-- Start --

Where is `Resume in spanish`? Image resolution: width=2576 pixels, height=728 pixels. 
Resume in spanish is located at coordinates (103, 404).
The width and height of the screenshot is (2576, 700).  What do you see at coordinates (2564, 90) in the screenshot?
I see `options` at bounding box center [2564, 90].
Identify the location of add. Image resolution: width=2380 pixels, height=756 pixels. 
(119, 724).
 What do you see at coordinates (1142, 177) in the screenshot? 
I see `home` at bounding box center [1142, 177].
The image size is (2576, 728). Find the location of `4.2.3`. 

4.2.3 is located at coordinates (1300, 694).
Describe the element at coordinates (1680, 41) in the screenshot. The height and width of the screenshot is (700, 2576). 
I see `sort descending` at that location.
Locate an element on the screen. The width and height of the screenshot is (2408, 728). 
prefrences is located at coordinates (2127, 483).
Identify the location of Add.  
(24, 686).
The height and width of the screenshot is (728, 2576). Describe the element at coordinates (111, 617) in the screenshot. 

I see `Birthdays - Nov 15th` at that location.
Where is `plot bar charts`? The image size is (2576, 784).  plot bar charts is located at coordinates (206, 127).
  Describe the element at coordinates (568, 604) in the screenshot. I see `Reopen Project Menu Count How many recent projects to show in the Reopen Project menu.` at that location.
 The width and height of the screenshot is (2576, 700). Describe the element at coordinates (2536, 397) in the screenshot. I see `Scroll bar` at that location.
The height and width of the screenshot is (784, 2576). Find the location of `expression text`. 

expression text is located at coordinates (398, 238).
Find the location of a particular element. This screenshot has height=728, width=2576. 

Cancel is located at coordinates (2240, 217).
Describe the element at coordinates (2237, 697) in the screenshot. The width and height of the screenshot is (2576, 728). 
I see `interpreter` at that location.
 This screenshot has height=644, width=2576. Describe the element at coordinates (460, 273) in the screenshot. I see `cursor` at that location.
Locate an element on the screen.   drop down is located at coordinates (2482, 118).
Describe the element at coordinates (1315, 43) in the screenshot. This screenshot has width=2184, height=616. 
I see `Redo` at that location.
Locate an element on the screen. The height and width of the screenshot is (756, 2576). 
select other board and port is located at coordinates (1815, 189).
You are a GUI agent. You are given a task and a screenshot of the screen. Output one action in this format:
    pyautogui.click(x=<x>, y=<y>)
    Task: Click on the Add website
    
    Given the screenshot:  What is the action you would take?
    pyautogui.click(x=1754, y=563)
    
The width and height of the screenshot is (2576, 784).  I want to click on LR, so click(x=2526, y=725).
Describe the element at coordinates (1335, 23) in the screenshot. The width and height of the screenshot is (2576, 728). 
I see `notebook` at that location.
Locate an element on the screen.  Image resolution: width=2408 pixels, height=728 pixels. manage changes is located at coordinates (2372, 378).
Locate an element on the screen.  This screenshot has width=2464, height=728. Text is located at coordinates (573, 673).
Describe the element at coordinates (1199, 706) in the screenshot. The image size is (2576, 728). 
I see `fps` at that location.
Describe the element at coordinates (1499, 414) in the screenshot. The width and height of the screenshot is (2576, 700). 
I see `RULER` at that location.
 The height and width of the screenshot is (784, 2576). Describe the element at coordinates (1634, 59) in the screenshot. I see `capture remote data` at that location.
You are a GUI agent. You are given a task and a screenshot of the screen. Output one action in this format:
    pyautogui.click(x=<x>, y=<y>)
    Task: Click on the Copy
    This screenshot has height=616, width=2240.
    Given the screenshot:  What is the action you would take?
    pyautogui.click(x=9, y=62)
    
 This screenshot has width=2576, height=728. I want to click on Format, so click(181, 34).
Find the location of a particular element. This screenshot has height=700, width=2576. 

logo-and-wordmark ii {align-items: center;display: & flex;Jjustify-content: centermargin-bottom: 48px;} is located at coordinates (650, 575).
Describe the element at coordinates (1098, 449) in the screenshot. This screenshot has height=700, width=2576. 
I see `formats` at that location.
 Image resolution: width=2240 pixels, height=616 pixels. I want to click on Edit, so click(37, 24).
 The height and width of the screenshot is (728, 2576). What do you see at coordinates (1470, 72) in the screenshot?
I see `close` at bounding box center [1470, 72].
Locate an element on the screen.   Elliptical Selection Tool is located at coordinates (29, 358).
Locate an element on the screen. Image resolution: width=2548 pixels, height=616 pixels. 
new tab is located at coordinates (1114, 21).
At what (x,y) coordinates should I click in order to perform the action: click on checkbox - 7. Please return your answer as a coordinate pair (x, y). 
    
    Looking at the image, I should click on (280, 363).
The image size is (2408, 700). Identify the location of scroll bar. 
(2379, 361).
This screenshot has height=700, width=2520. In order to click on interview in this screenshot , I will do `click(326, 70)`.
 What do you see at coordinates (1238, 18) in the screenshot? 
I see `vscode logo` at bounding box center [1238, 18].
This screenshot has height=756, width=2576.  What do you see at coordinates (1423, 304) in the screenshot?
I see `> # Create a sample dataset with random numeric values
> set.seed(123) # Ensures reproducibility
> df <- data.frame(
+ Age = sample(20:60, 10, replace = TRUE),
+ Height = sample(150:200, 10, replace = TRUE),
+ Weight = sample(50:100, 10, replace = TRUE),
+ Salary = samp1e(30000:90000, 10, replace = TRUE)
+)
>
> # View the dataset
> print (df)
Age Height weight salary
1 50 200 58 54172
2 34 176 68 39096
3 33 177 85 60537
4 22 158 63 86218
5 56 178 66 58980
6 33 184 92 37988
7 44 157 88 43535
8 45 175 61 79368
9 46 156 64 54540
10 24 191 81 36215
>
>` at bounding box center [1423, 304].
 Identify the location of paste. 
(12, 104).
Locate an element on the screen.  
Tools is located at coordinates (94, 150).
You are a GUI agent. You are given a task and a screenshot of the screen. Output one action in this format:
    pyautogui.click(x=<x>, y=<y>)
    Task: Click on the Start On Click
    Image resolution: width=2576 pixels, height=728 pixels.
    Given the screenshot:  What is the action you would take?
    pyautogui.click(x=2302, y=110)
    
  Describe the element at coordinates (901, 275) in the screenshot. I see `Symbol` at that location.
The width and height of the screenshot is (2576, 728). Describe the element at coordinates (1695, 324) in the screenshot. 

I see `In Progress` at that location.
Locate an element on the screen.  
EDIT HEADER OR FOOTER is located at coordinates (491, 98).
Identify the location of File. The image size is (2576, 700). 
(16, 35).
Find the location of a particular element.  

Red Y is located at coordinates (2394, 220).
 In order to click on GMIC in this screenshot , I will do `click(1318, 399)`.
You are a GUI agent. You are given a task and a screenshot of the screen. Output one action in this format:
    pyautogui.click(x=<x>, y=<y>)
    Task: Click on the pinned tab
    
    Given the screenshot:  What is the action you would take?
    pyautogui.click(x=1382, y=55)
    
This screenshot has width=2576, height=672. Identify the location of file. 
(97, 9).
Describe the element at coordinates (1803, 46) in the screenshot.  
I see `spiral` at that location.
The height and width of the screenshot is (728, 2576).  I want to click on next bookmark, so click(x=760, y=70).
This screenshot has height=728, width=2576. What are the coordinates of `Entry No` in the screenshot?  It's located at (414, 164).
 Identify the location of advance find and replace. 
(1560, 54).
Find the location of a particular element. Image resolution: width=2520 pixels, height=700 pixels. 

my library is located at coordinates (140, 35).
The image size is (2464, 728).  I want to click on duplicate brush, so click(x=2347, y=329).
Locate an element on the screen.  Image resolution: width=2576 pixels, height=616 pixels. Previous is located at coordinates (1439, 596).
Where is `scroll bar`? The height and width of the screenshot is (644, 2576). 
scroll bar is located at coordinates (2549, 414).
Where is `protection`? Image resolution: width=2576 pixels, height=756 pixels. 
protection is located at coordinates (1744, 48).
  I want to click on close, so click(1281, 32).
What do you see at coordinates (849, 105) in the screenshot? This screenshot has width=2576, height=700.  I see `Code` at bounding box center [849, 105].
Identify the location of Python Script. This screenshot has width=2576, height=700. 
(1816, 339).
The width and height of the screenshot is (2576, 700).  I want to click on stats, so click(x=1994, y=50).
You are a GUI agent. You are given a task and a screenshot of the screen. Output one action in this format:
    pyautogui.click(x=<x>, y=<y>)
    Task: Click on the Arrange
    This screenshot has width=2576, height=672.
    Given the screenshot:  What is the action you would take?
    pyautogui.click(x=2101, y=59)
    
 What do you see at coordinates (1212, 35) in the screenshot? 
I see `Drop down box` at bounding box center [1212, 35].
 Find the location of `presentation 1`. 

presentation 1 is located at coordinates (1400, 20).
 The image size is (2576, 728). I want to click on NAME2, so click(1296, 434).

-- End --

• _Written exercise_
Retype the lines above verbatim, starting with the one that contains "so click(x=1994, y=50)." and continuing through the final line, with both ends included.

• _The reply_
The width and height of the screenshot is (2576, 700).  I want to click on stats, so click(x=1994, y=50).
You are a GUI agent. You are given a task and a screenshot of the screen. Output one action in this format:
    pyautogui.click(x=<x>, y=<y>)
    Task: Click on the Arrange
    This screenshot has width=2576, height=672.
    Given the screenshot:  What is the action you would take?
    pyautogui.click(x=2101, y=59)
    
 What do you see at coordinates (1212, 35) in the screenshot? 
I see `Drop down box` at bounding box center [1212, 35].
 Find the location of `presentation 1`. 

presentation 1 is located at coordinates (1400, 20).
 The image size is (2576, 728). I want to click on NAME2, so click(1296, 434).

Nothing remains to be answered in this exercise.